### Try it
What is needed is each line of the data below that holds the string "height".

### Material for this task

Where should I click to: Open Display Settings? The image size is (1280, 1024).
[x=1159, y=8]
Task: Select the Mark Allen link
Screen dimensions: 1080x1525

==

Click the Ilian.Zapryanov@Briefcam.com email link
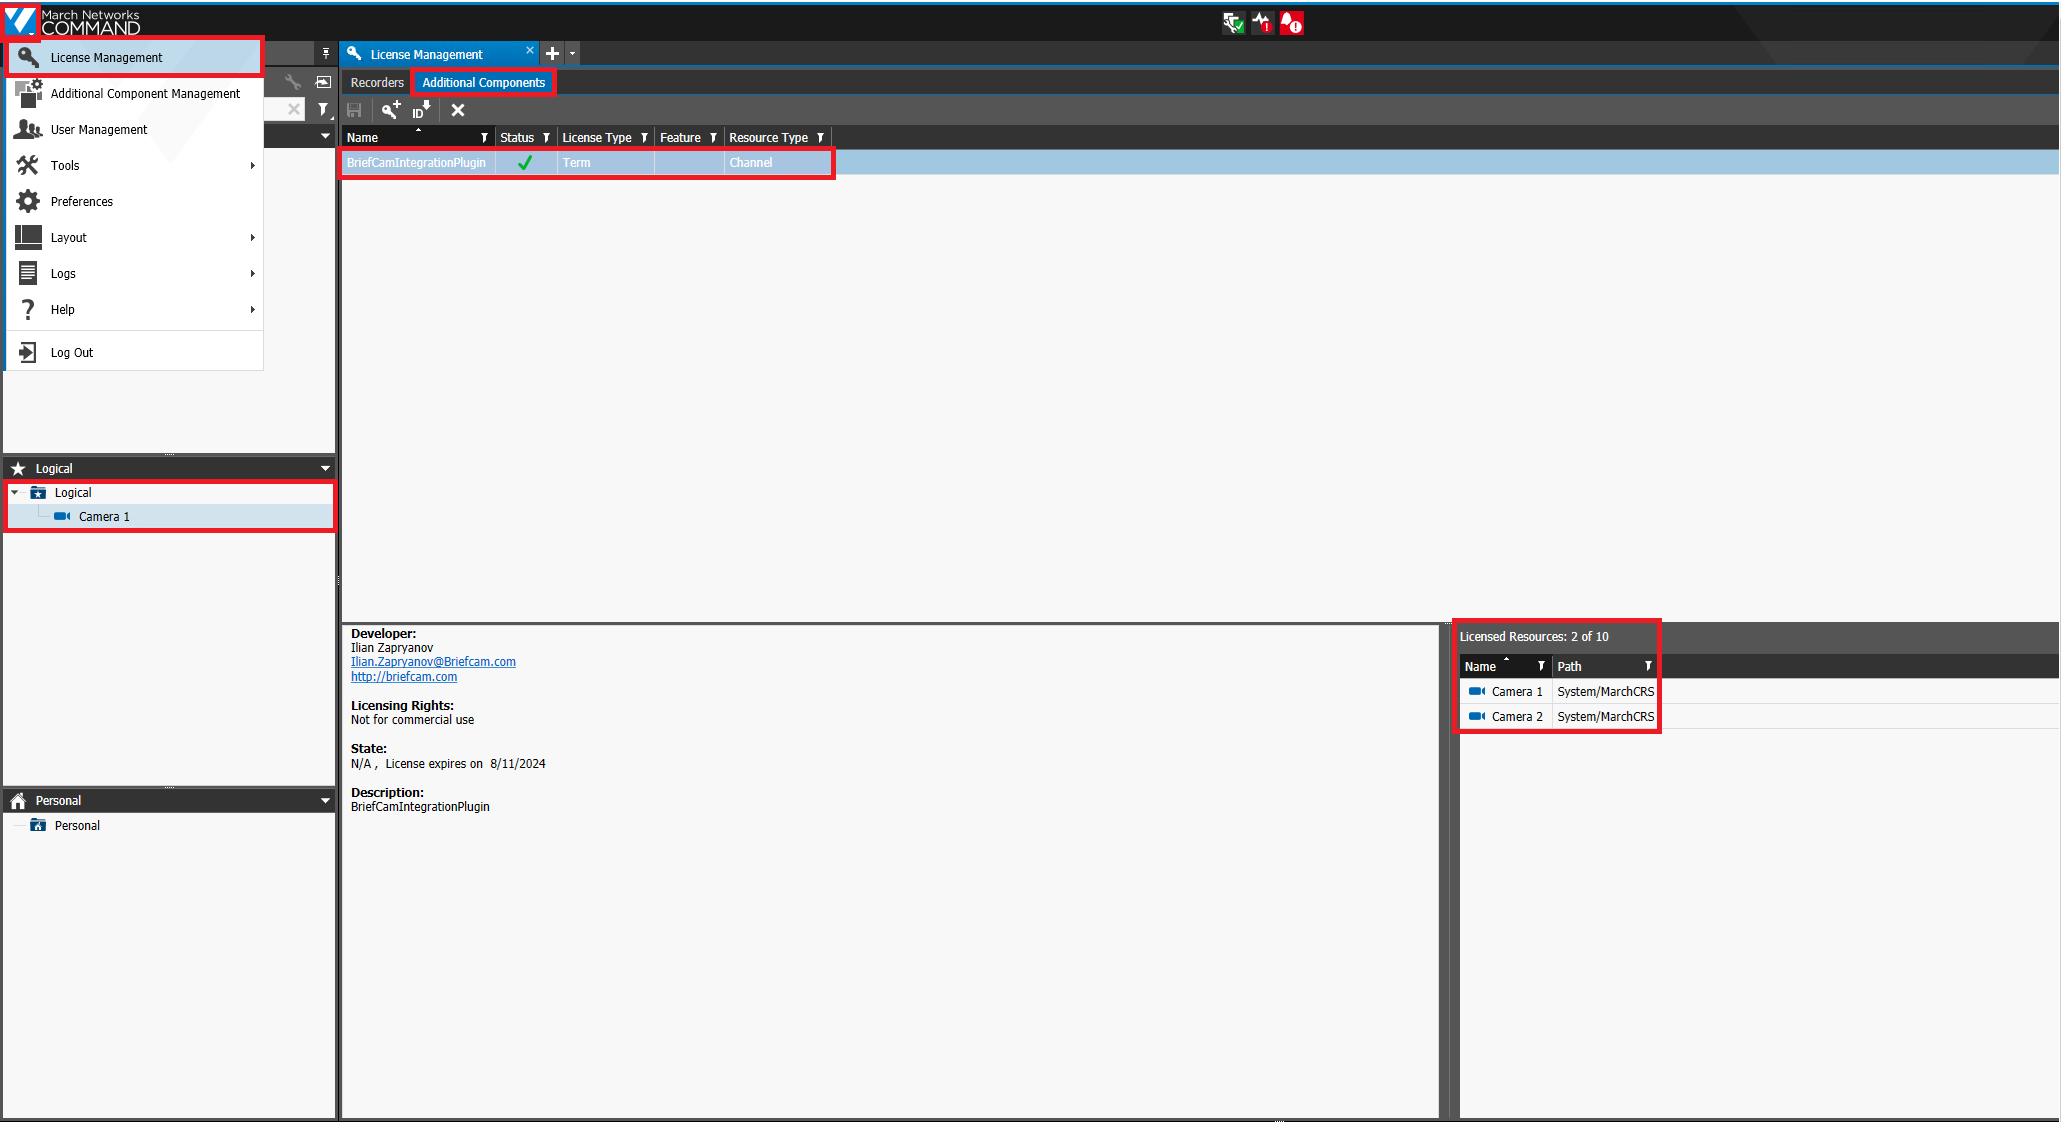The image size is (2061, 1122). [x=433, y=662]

* * *

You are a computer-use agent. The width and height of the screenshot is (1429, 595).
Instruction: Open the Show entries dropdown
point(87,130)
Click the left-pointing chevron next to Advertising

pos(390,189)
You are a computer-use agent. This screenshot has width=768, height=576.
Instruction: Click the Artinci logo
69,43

### Worked solution
You are a computer-use agent. The width and height of the screenshot is (1429, 595).
You are a computer-use agent. This screenshot has width=768, height=576.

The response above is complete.